Please give back, word for word, only the lines starting at the one containing "Heemstede (193, 2291)" and ending at the one containing "Over ons (244, 2539)" within the material below.

_PROVIDED DATA_
● ● ● ● ●

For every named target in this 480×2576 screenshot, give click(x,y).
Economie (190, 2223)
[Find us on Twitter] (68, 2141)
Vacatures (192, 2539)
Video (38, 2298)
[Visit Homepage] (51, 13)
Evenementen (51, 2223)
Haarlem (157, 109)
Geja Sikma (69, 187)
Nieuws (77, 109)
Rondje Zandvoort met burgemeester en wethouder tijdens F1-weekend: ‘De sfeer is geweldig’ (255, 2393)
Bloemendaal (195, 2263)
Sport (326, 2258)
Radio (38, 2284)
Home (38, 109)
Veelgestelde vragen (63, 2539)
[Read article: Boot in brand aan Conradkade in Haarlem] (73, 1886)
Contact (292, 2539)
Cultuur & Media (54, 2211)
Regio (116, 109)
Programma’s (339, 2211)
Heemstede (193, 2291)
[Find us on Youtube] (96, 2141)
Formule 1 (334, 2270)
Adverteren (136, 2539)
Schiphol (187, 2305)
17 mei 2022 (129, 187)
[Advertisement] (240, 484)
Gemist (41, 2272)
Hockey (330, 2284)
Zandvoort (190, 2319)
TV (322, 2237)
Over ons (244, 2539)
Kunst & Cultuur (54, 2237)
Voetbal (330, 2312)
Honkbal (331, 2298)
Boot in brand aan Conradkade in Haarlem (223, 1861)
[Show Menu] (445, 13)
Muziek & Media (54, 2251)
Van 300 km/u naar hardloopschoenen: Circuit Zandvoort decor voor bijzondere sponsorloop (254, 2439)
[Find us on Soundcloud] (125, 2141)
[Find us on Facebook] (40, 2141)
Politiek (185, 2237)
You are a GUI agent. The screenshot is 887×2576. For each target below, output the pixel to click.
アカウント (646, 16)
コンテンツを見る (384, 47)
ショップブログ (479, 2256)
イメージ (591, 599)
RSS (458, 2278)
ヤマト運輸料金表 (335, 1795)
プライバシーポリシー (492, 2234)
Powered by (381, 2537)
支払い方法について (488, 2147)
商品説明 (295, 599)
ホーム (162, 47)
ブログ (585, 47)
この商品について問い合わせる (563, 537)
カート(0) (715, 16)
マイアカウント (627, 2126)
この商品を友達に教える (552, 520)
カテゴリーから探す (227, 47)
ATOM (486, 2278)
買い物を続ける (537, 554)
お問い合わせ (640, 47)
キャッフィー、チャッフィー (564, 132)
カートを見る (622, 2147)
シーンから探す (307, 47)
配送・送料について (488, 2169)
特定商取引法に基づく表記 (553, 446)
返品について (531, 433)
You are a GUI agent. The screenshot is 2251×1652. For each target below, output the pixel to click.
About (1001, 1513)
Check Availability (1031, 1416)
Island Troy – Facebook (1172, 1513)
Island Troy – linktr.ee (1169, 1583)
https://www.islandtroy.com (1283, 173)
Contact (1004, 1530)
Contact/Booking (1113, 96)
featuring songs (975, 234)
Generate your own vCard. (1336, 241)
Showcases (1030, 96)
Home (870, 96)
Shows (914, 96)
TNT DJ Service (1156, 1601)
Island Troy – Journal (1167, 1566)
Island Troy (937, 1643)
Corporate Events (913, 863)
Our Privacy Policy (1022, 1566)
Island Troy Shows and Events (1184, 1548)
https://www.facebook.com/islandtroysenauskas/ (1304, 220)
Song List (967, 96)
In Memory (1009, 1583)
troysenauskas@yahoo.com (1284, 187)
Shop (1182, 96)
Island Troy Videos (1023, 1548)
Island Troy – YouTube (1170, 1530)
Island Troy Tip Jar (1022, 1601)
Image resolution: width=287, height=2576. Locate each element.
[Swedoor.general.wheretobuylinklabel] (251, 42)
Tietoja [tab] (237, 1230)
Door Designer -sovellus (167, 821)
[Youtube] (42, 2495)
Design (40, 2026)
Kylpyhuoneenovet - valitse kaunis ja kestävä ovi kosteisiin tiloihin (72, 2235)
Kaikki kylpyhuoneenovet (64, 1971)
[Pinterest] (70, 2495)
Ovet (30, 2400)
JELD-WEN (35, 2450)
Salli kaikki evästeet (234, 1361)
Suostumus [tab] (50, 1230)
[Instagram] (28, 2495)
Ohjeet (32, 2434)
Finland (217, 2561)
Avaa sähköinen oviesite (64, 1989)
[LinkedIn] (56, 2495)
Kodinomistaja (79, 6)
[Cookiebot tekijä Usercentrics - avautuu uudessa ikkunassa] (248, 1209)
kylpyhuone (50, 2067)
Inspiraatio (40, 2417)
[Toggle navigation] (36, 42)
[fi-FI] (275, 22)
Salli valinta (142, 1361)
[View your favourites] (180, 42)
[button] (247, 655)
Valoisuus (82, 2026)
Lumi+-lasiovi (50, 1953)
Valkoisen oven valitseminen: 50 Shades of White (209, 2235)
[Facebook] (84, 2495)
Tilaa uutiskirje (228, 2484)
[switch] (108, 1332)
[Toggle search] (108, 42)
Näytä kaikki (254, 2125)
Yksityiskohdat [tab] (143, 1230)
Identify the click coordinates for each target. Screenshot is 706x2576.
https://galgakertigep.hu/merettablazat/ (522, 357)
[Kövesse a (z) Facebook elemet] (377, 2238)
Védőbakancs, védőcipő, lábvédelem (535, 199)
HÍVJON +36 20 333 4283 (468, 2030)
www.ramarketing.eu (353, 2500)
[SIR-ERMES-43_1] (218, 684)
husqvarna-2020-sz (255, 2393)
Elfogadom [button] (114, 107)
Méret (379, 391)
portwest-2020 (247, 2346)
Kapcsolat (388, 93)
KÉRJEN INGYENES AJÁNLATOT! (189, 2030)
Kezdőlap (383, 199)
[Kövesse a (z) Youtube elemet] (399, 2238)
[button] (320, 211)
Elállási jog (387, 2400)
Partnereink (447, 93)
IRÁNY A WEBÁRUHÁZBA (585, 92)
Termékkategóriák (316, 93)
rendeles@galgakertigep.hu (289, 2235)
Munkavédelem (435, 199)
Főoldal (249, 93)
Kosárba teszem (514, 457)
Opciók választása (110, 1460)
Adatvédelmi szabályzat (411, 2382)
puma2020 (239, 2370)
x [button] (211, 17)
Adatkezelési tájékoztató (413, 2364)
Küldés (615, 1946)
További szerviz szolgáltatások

● ● ● ● ●

_EXERCISE RESPONSE_
Heemstede (193, 2291)
[Find us on Youtube] (96, 2141)
Formule 1 (334, 2270)
Adverteren (136, 2539)
Schiphol (187, 2305)
17 mei 2022 (129, 187)
[Advertisement] (240, 484)
Gemist (41, 2272)
Hockey (330, 2284)
Zandvoort (190, 2319)
TV (322, 2237)
Over ons (244, 2539)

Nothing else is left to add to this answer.